03 September 2007

Saturday September 1-Adventures in Tea!


Tang Jianghui and a couple friend of hers picked me up today at 02:00 to go to town for tea. It struck me as kinda strange and a little boring, but I accepted, because, well, what else was I going to do?


However, as is always the case, not only did I enjoy it, but learned about a whole new world…. I learned “The Art of Tea”


We walked into a tea shop and, because Jianghui’s friend is good friends with the owner, we were seated in a back room. The table is rectangle with the owner sitting on one side and all of us on the other side (like at a blackjack table).

In front of her is a large piece of tree trunk all weathered and hand shaped to form a flat surface (but does contain a drain).

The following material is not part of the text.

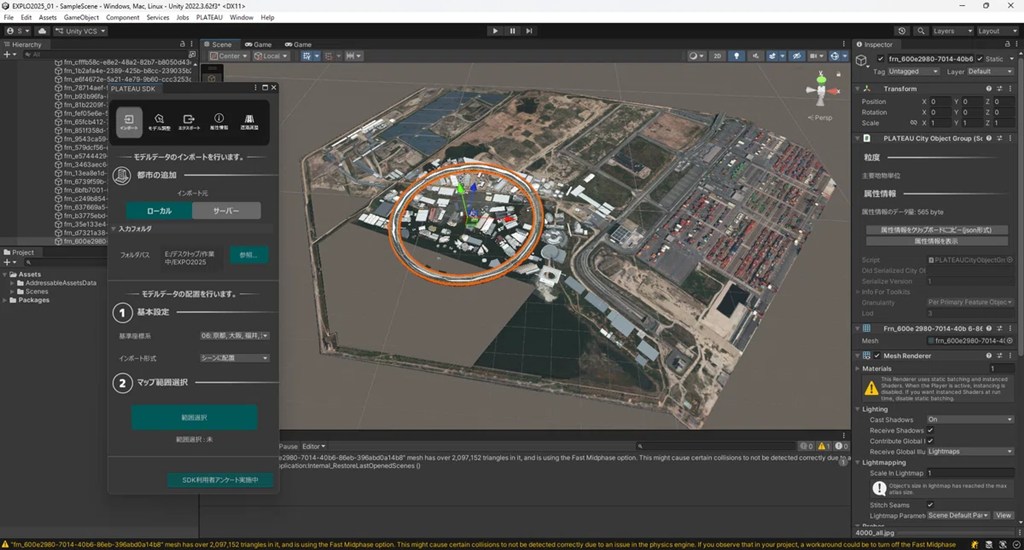Toggle the Receive Shadows checkbox
Image resolution: width=1024 pixels, height=550 pixels.
point(930,430)
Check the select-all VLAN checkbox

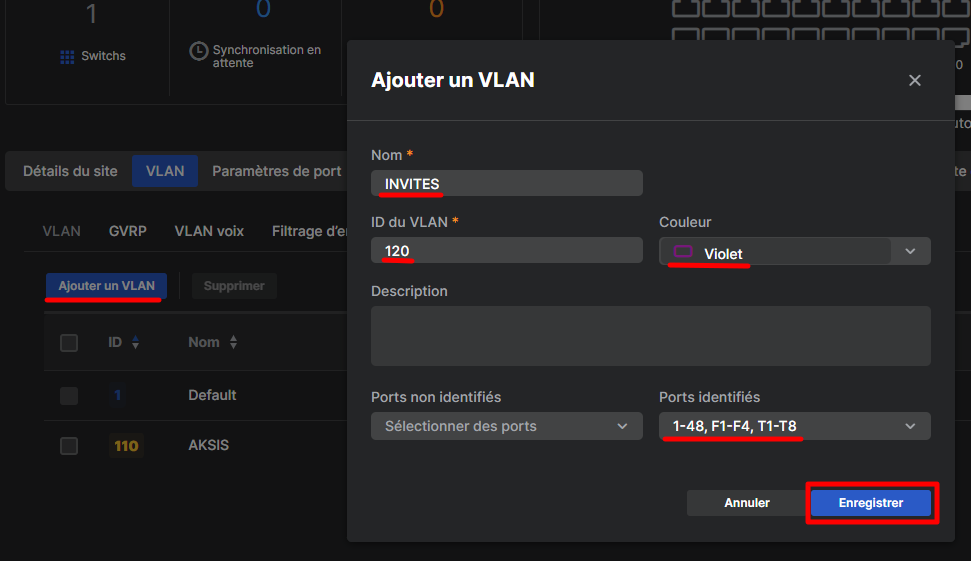69,342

She takes a large pot of boiling water and pours into and all over the teapot and into and all over the teacups. This is to warm the pottery. Then she drains onto the tree trunk by carefully pouring the contents of the 1st cup into the 2nd cup then into the 2nd cup into the 3rd cup, etc and finally into the teapot. She lets each cup overflow but the process heats each cup and pot.
Then she spoons the tea leaves into the pot. The leaves are not ground up, but are still large leaf pieces. More boiling water is poured into the teapot and allowed to overflow. The lid carefully put on and then sits for maybe a few moments. After that, the pot is emptied into another pot that she uses for pouring into our cups previously and meticulously set in front of us.

Each cup is maybe 3 ounces – so very small.

You drink and chat. As you empty your cup, the hostess refills your cup and makes more tea as necessary following the very same procedure.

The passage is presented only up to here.